И в крови от укусов и царапин уходил, оставляя ее побитой, но торжествующей. В конце концов он отказался от попыток брать ее силой и попытался уговорить и подкупить.
Однажды, плача, как старуха, он даже предложил ей свободу и замужество. Документ о ее освобождении будет подписан в тот день, когда она выйдет за него замуж.
Сакина только зашипела на него, как кошка.
Дважды она пыталась убить его. Сперва кинжалом, потом — ядом. Клейнханс заставлял ее пробовать все блюда, какие она ему подавала, но ее поддерживала мысль, что однажды у нее получится и она насладится его смертными муками.
— Она и впрямь сущий ангел, — согласилась Катинка, инстинктивно чувствуя, что такое описание лишь усилит гнев описываемой. — Подойди сюда, Сакина, — приказала она, и девушка, гибкая, как тростник на ветру, подошла к ней.
— Наклонись! — сказала Катинка, и Сакина склонилась перед ней, скромно опустив глаза. — Смотри на меня!
Та подняла голову.
Катинка рассмотрела ее лицо и обратилась к Клейнхансу, не глядя на него:
— Вы говорите, она здорова?
— Молода и здорова, ни дня в жизни не болела.
— Она беременна? — спросила Катинка и легко провела рукой по животу девушки. Живот был плоский и твердый.
— Нет, нет! — воскликнул Клейнханс. — Она девственница.
— Никогда нет гарантии такого состояния. Дьявол берет даже самые мощные крепости, — улыбнулась Катинка. — Но поверю вам на слово. Хочу посмотреть ее зубы. Открой рот.
Мгновение казалось, что Сакина откажется, но вот ее губы разошлись, и на солнце сверкнули маленькие зубы, словно выточенные из слоновой кости.
Катинка положила кончик пальца на нижнюю губу девушки.
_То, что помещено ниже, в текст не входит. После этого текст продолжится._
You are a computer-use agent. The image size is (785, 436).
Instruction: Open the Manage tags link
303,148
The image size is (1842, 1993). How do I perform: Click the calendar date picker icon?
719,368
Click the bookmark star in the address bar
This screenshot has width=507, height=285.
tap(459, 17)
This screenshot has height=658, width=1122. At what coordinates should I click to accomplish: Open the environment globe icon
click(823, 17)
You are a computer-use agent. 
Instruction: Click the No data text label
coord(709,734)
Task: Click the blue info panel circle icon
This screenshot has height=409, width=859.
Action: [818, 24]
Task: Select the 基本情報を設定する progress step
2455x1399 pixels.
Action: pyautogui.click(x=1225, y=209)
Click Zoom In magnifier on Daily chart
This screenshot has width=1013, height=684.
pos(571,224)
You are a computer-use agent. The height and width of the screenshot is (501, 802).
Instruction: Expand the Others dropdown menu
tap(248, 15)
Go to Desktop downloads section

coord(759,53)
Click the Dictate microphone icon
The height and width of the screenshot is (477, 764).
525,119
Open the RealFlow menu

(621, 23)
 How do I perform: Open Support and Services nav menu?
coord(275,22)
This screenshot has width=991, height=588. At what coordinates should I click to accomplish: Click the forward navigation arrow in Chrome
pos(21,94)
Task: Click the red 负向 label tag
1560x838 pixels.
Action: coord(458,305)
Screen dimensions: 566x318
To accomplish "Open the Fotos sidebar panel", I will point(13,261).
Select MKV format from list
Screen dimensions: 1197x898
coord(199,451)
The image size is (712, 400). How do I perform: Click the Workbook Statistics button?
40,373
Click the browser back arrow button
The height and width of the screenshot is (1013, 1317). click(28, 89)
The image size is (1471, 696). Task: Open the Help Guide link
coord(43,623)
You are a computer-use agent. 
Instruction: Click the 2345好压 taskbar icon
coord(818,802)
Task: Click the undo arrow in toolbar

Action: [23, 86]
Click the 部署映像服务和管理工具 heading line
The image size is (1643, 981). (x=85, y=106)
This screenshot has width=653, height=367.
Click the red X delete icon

Губа была мягкая, как лепесток розы, и Катинка задержала палец, продлевая свое удовольствие и унижение Сакины. Потом медленно и сладострастно вложила палец в рот девушке. Этот жест был невероятно сексуален — пародия на вторжение мужчины в женское тело. У Клейнханса так сильно задрожала рука, что сладкое вино пролилось на стол. Полковник Шредер нахмурился и неловко заерзал, скрестив ноги.
Во рту у Сакины было мягко и влажно. Две женщины смотрели друг на друга. Затем Катинка начала медленно двигать пальцем туда-сюда, спрашивая при этом Клейнханса:
— А что случилось с ее отцом-англичанином? Если он любил свою наложницу, как вы говорите, почему он позволил продать своих детей в рабство?